** Start of RECORD LIST **

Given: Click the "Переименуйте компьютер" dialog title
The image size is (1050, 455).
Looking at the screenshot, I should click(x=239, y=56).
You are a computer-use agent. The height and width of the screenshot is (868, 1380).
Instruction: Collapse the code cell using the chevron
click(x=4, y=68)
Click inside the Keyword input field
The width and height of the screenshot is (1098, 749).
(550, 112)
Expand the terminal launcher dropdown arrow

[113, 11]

** End of RECORD LIST **

SET EXERCISE:
Turn these lines into a numbered list, leaving out any blank lines.

RESPONSE TO THIS EXERCISE:
1. Given: Click the "Переименуйте компьютер" dialog title
2. The image size is (1050, 455).
3. Looking at the screenshot, I should click(x=239, y=56).
4. You are a computer-use agent. The height and width of the screenshot is (868, 1380).
5. Instruction: Collapse the code cell using the chevron
6. click(x=4, y=68)
7. Click inside the Keyword input field
8. The width and height of the screenshot is (1098, 749).
9. (550, 112)
10. Expand the terminal launcher dropdown arrow
11. [113, 11]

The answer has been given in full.